■ **What is expected**
Print each entry in full, word for word, with no pictures in the result.

Saved entries:
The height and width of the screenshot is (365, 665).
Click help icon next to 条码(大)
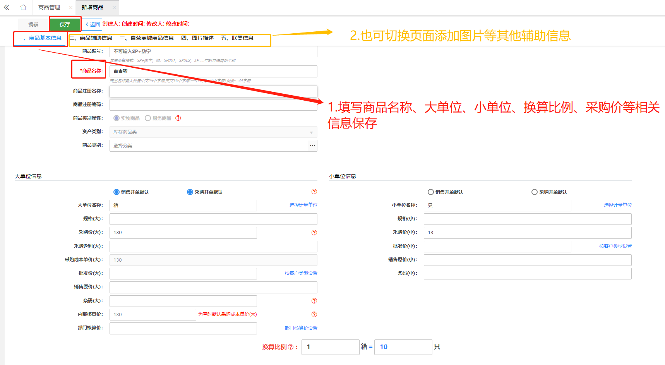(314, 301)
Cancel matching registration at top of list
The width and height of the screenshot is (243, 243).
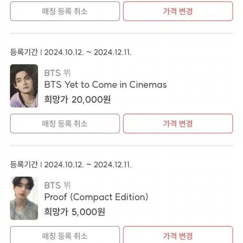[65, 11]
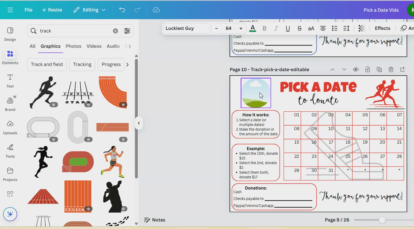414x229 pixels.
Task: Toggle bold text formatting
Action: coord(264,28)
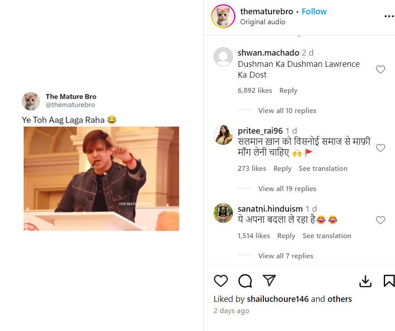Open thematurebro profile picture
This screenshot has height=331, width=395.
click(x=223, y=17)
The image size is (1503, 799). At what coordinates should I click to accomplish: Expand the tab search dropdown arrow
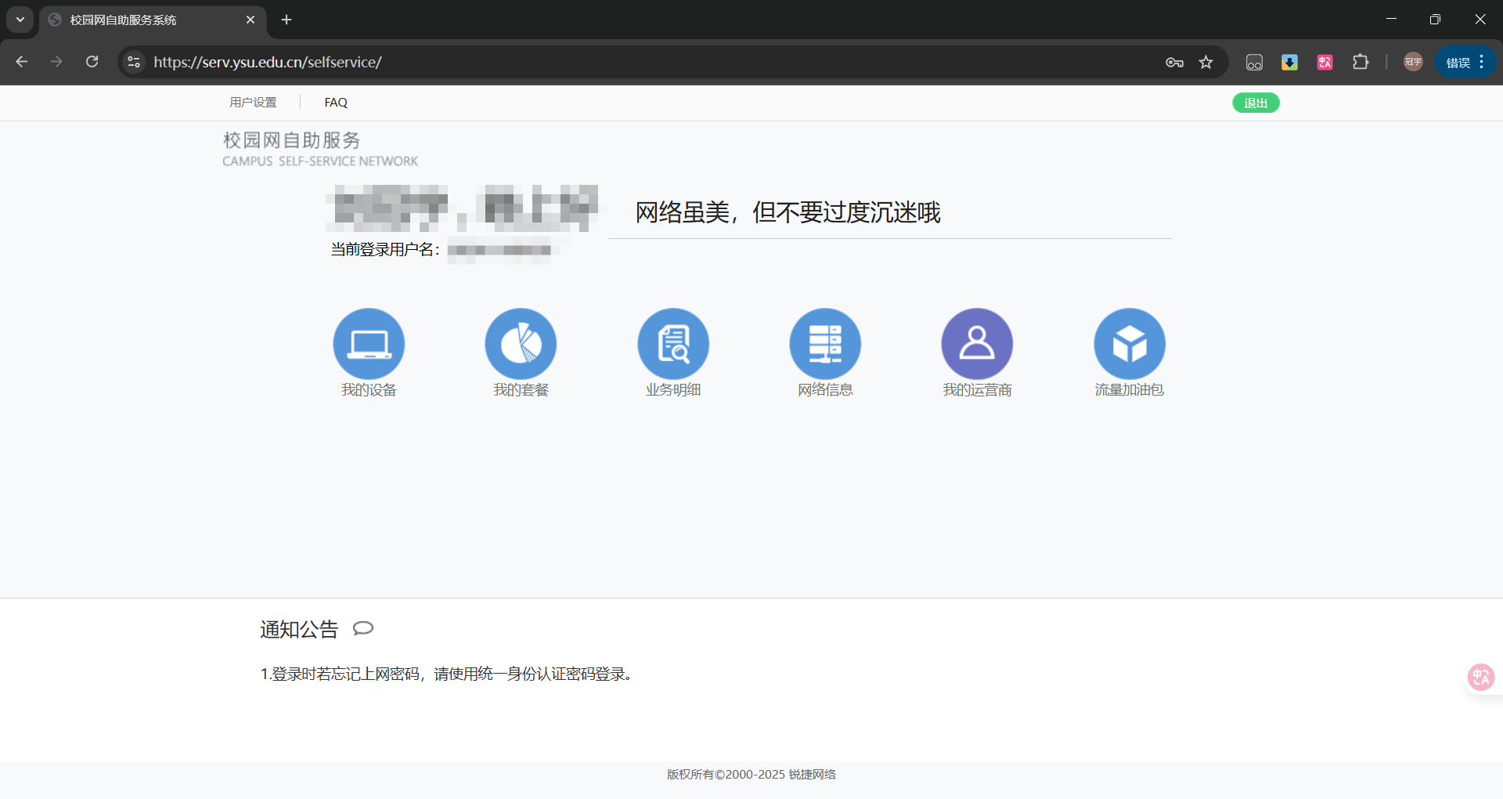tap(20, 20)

■ **Your solution**
The height and width of the screenshot is (365, 665).
Click help icon next to 条码(大)
(314, 301)
Cancel matching registration at top of list
The width and height of the screenshot is (243, 243).
[65, 11]
414x229 pixels.
Task: Toggle bold text formatting
Action: coord(264,28)
Open thematurebro profile picture
This screenshot has height=331, width=395.
click(x=223, y=17)
The image size is (1503, 799). At what coordinates should I click to accomplish: Expand the tab search dropdown arrow
tap(20, 20)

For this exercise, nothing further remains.